TEXT TO READ:
——
Published 1:30 am Friday, January 20, 2017

A 35-year-old man is being held in jail on $100,000 bail for allegedly threatening to give out the address of the Oak Harbor city attorney to “rapists and the sickest violent offenders,” according to court documents.

After making the alleged threat, Jeremy Dawley, an Oak Harbor resident, filed a public records request with the city, asking to review records of people who committed violent offenses and sexual assaults.

Prosecutors charged Dawley in Island County Superior Court last week with two counts of intimidating a public servant, which carry a standard sentencing range of three to eight months in jail.

In her Jan. 11 report on the case, Officer Lisa Powers-Rang wrote that Dawley called 911 a total of 124 times over the prior nine months to report traffic, animal and public assist complaints.

Powers-Rang wrote that Dawley’s behavior escalated over the prior month and that he has become a risk to the community.

On Jan. 8, officers responded to a traffic complaint from Dawley, who was walking through town with his dog. Dawley became agitated and warned an officer not to get out of his car or his dog would attack.

The officer responded that he would be forced to shoot the dog if it attacked.
——
PARTS OF THE EXERCISE:
a – Sum up the article in two sentences.
b – Quote the article starting at "In her Jan." and ending at "if it attacked.".
c – Does the article agree with each statement? (i) Dawley was charged in Island County Superior Court. (ii) The charges carry a standard range of one to two years in jail. (iii) Dawley was driving when officers responded to his complaint on Jan. 8. Answer yes or no for each and quote the words that decide it.
The listing after the article is separate material.

DATA:
——
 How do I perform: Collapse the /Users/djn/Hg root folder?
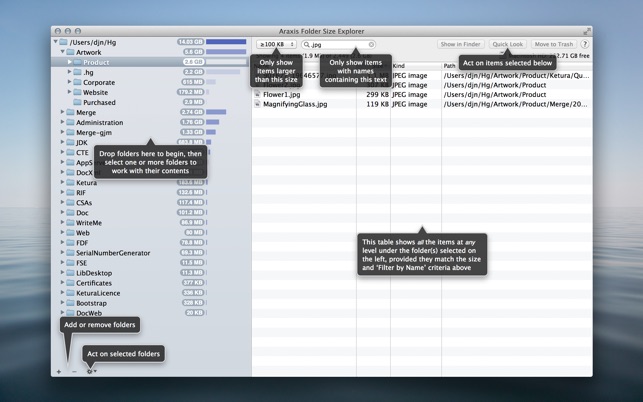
——
THE SOLUTIONS:
a – Jeremy Dawley, a 35-year-old Oak Harbor man, is being held on $100,000 bail and has been charged with two counts of intimidating a public servant for allegedly threatening to give the city attorney's address to "rapists and the sickest violent offenders." An officer's report says he called 911 124 times over nine months and that his behavior escalated over the prior month.

b –
In her Jan. 11 report on the case, Officer Lisa Powers-Rang wrote that Dawley called 911 a total of 124 times over the prior nine months to report traffic, animal and public assist complaints.

Powers-Rang wrote that Dawley’s behavior escalated over the prior month and that he has become a risk to the community.

On Jan. 8, officers responded to a traffic complaint from Dawley, who was walking through town with his dog. Dawley became agitated and warned an officer not to get out of his car or his dog would attack.

The officer responded that he would be forced to shoot the dog if it attacked.

c –
(i) Yes: "Prosecutors charged Dawley in Island County Superior Court last week"
(ii) No: "a standard sentencing range of three to eight months in jail"
(iii) No: "who was walking through town with his dog"